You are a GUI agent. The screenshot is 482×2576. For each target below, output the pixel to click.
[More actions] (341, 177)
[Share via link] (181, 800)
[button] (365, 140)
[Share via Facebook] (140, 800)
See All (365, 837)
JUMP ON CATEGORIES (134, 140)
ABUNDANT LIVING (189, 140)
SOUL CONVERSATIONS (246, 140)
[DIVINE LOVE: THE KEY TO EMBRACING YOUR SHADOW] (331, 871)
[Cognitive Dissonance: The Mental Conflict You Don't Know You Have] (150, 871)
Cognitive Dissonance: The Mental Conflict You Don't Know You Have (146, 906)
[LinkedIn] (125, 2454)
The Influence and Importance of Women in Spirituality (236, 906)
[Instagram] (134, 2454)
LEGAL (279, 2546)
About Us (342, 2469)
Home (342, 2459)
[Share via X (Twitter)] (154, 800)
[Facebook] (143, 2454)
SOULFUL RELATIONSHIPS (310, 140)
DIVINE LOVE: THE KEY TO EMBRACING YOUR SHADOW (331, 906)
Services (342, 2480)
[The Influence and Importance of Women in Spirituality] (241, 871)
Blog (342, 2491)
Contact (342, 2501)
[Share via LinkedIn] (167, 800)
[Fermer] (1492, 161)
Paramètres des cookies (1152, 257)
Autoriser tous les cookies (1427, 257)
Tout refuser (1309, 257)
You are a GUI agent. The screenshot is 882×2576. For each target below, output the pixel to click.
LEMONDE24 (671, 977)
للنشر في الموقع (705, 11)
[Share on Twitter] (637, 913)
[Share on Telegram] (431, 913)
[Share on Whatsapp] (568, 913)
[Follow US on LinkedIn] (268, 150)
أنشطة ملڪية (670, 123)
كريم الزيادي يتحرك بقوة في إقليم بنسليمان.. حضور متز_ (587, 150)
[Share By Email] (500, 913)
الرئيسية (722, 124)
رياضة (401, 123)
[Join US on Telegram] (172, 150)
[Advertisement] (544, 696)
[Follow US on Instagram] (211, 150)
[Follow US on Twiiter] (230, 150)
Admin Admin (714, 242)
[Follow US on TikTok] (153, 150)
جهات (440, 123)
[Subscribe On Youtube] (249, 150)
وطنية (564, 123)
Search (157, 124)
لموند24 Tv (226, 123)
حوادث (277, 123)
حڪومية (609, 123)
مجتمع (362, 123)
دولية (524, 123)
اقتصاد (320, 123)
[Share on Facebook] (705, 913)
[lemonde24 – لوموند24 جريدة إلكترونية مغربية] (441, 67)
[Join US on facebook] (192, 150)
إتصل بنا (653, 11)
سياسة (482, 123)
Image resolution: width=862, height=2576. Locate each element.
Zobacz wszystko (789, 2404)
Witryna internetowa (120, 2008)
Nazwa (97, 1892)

---

WHAT IS NEEDED — Across the records above, show each line containing the word "Conflict".

ANSWER SECTION —
[Cognitive Dissonance: The Mental Conflict You Don't Know You Have] (150, 871)
Cognitive Dissonance: The Mental Conflict You Don't Know You Have (146, 906)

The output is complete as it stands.